あのように成長された姿を見て……嬉しいです、とか泣いたりするのかな。
そう思っていたのに。
「あのように楽し気に、そしてお健やかにお過ごしのシトエン妃を拝見することができて安堵いたしました。それもこれもすべてサリュ王子やティドロス王家の皆様方の心配りがあってのこと。ルミナス王国では見られぬお姿です」
シトエンのことで内心驚く。
しかも「まったくその通りです」と肯定するわけにもいかない。
「また、ルミナスご滞在時のときには発揮できなかった才覚をここでは開花させたとか。宮廷医師団と情報交換をなさっているそうですね、ティドロス王からお伺いしました」
「まあ……ええ」
「そのうえ、ご夫婦仲もむつまじい」
なんか意味ありげに言われたので、なんと返していいか口ごもる。これ、あれか? 世継ぎもすぐにご誕生するでしょう的なことを言われるのかなと身構えた。
そしたら宰相は勝手に納得し、うんうんと頷く。
「素晴らしいことです。ところで」
さらり、と宰相は妙なことを言い出した。
「サリュ王子、お身体はどうでしょう? なにか不調とか」
「え? 俺ですか?」
戸惑った。
いや……そのタニアに訪問したとき、タニア王に「子はまだか」とシトエンが聞かれたことがあったからそっち系のなにかを突っ込まれるのかと思ったんだが。
シトエンじゃなく……俺?
「例えばですが」
宰相の声は淡々としているのに。
瞳はやけに粘着質だ。
「妙な夢を見たり、見ず知らずのはずの誰かを妙に懐かしく感じたり……。

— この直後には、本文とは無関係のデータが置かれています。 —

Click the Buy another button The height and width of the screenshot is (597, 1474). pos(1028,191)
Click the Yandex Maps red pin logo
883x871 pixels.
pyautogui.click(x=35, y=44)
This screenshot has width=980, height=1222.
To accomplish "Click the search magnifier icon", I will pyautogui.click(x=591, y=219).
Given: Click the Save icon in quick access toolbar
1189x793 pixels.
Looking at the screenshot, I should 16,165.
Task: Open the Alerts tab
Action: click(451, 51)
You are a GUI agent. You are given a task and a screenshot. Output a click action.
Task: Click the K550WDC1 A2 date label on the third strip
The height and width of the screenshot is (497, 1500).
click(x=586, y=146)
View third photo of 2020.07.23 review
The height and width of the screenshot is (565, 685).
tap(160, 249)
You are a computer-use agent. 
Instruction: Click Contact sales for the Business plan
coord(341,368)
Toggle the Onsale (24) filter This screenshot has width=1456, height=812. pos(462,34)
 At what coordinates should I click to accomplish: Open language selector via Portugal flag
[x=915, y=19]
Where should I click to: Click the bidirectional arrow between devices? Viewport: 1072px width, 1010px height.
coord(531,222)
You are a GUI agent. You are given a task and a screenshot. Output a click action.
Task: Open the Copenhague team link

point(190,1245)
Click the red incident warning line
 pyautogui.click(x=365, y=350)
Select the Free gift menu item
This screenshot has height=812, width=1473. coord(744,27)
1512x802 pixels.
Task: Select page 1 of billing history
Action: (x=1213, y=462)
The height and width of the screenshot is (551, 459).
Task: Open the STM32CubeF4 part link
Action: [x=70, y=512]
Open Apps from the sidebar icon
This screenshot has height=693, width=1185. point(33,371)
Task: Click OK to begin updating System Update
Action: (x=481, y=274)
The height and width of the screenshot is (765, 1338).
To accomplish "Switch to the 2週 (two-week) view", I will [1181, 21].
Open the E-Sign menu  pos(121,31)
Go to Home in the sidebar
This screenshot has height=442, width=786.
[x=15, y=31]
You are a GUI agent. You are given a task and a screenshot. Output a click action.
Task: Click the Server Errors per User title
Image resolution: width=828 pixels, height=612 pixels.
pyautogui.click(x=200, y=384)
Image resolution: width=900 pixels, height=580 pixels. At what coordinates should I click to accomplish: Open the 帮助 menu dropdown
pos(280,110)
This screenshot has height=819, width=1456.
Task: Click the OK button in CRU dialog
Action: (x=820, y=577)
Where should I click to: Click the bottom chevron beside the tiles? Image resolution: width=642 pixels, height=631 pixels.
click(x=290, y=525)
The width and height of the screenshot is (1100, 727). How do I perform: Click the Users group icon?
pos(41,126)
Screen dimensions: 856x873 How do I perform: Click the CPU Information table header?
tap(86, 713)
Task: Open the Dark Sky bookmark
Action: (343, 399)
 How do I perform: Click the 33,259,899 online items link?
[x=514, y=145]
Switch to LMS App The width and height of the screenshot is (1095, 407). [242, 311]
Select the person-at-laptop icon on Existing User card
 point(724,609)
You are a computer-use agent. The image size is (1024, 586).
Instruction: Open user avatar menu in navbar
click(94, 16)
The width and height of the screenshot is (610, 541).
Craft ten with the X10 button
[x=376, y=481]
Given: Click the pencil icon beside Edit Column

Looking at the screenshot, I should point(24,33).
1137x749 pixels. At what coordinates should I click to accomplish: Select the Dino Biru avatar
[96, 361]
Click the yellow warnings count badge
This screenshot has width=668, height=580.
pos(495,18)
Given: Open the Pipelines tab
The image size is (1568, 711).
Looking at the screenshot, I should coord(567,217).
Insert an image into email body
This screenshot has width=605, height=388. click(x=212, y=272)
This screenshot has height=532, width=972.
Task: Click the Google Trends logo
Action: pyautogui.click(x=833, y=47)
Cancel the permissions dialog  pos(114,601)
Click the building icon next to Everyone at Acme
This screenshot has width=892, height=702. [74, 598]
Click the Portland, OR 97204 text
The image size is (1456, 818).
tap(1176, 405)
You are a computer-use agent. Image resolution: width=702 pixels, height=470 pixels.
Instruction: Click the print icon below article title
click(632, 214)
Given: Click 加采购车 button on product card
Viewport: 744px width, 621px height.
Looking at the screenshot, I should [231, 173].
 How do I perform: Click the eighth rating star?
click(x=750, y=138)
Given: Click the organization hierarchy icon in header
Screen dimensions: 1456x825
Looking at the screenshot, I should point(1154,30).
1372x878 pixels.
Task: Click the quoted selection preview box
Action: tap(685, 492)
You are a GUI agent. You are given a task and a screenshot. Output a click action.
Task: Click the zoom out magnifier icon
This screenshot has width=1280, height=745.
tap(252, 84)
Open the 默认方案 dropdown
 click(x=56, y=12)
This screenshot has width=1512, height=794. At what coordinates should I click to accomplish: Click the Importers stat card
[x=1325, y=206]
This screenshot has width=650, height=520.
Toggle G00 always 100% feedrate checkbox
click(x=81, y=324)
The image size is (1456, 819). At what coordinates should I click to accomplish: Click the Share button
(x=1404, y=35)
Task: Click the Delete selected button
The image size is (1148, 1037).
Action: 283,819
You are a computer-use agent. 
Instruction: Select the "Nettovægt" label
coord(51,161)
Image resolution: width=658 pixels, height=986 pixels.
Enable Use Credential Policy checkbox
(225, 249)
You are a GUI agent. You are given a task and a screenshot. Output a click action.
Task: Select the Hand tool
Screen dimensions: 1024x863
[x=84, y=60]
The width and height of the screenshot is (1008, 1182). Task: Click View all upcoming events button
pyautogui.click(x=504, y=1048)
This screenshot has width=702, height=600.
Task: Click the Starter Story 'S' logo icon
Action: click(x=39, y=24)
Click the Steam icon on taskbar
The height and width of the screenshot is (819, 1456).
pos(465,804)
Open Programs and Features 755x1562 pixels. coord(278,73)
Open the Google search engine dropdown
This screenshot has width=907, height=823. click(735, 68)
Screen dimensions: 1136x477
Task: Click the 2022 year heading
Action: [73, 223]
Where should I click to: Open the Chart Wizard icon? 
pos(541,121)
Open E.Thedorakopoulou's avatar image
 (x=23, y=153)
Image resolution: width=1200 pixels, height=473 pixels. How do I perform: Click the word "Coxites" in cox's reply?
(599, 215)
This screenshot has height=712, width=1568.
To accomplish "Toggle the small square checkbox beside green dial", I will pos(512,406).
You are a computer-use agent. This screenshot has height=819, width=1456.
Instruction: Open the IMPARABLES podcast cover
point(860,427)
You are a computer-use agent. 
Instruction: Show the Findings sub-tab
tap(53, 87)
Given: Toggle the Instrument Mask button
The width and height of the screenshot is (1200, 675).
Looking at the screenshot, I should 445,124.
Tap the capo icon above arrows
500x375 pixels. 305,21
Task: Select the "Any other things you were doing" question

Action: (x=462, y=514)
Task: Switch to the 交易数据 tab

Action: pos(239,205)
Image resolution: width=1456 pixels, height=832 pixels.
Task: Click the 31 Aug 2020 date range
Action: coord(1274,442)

妙な執着心を覚えたり」
いきなり斬りつけられたかと思うほどの衝撃を受けた。
誰にも……シトエンにも言っていないはずだ。
それなのになぜ《《あの夢》》のことを宰相は知っている?
「さぁ、なんのことだか」
動揺は気取られただろうが、誤魔化すしかない。笑い飛ばして見せた。
「俺はティドロスの冬熊と呼ばれていますが、冬眠しらずではありません。夜は夢もみないほどぐっすり眠れております」
宰相は深く頭を下げる。鋭い眼光が動きに合わせて光の尾を引くようにさえ見えた。
「これは差し出がましいことを口にしました。どうぞお聞き捨てください」
「いや……ご心配ありがとうございます」
俺も言葉を濁し、そこからは少し早足かなとおもう速度で玄関まで歩いた。宰相は別に意に介すことなく、時折世間話なんかをしながらついて来る。